January 2, 2023
The cruelty of winter at Christmas stunned us. Snow and cold spread hellish suffering across one-third of the country down to the southern border. Courage, love, and grace were present. Good people stepped up to protect, rescue, and sustain victims, in Buffalo, Chicago, elsewhere. They will be needed again. Winter ends, the call on our humanity never does.
In these parts a stale chill hangs on. South Carolina doesn’t have Minnesota’s or Maine’s majestic icy blasts, instead a moist dreariness, bitter after dark. The roads are nearly deserted through the weak sunrises.
Our summers make even a humble dose of winter seem harsh. Here the brown zoysia sets off the evergreen shrubbery, bare crooked limbs of oaks and maples wave at dead landscaping. The once-forested lot at the end of our street was sold a month ago, a woodchipper appeared and turned the trees to sawdust, the hillside is left gaunt and bare. New homes are going up in the mud, testifying that as the economy booms, green space with street access faces bulldozers and concrete mixers.
Meanwhile, winter cold every year turns Yankee minds to Florida. A young cousin is getting married near Orlando in a couple of weeks. We have family there, it will be a happy time.
I went to Fort Lauderdale in June 2019 for a memorial service, held on a suffocating afternoon. In the evening we scattered my cousin’s ashes in the surf. Nine months later Sandy and I drove to Sarasota on the eve of the covid shutdown. We visited friends and family, took in the sea breezes, and saw a Yankees spring training game before the season was canceled. We ascended the scary Sunshine Skyway Bridge that crosses Tampa Bay, and walked on the beach on the Atlantic side.
Memories rush back, then slip away. At New Years, the time for recapping and anticipating, we’re looking at family birthdays, then a bleak litany of medical drills stretching across a dismal calendar.
Still, for the past week we filled the indoor hours with a cheerful topic, the “On the Road” theme: where to go next.
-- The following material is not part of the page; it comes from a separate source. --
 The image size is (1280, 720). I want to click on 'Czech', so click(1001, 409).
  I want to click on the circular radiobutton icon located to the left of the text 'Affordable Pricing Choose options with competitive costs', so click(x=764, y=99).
Our son and daughter-in-law are heading to Key West. I’d like to go, to see Ernest Hemingway’s house with the cats, the Truman Little White House, the nice weather.
The ideas come, homing on someplace warm. We have family in southern California and friends in Texas and New Mexico. But we have not done anything about our stillborn plan for a family stay to a mountainside cabin, canceled twice three years ago because of covid. The family, me excepted, no longer is interested. What is there to do at for a week at a forest cabin except hike or read? Well, visit and talk. But I get it.
What about a trip to England? What about Hawaii or Alaska? A friend has been to Hawaii 14 times—fun trips, which he pulls off by shrewd management of frequent-flyer miles. We don’t have frequent-flyer miles, but we’ve watched several British detective series and beach travel shows. Others say, “just go,” but it always seems complicated. These places are far away. They then say that’s why you take an airplane.
Along with all the talk, an image haunts me: a fast-moving stream called Passage Creek, hundreds of miles from here. It flows a crooked northeast course 30 miles through the George Washington National Forest along VA 678, or Fort Valley Road, in the northwest corner of Virginia. The road bisects a semi-mythical place called Fort Valley. The creek joins the north fork of the Shenandoah River near Strasburg.
Just past a picnic spot called Camp Roosevelt, Fort Valley Road becomes Crisman Hollow Road, a rough gravel fire road that winds for seven miles through the silent forest. Occasionally tents and solitary campers can be seen along the creek. A lonely camper will show up, tending his fire, chopping wood.
The creek flows past odd landmarks called Elizabeth Furnace, Veach Gap, and Gap Creek. The silence, the wooded denseness, the rocky, unforgiving ascents exert a mysterious hold that has endured for us over the years before we packed up and moved 500 miles south.
Winter nights can be bitter in those parts. Someday we will go back. Maybe we’ll go back.
Crisman Hollow descends to U.S. 211, the in a few miles west reaches New Market, astride I-81 in Shenandoah County. Luray Caverns, near Luray, maybe 15 miles from New Market, is the big tourist draw. Nearby is the site the Battle of New Market of May 1864, a minor Confederate victory, where Virginia Military Institute cadets fought with the rebels.
A few miles east of Luray is a gateway to Shenandoah National Park, a place of unique beauty with a legacy of tragedy. To create the park in the 1930s the federal government expelled thousands of local farmers and miners from their hardscrabble settlements and land they had worked for generations.
A few historical markers and museum exhibits tell of their suffering. In the deepest reaches of the park, far from the picnickers’ trails are the remnants of their stone walls and dwellings, long overgrown. They are scars of injustice, hidden and forgotten.
No one I know is interested in these obscurities. I tell the stories and get polite stares. Memories of these places are fading, but remain as a hazy, ambiguous metaphor for whatever lies ahead. What lies ahead, above all, is a need for uncomplicated, indispensable human connections, the connections of love for those closest to us, for those who have propped us up, who are here, and everywhere.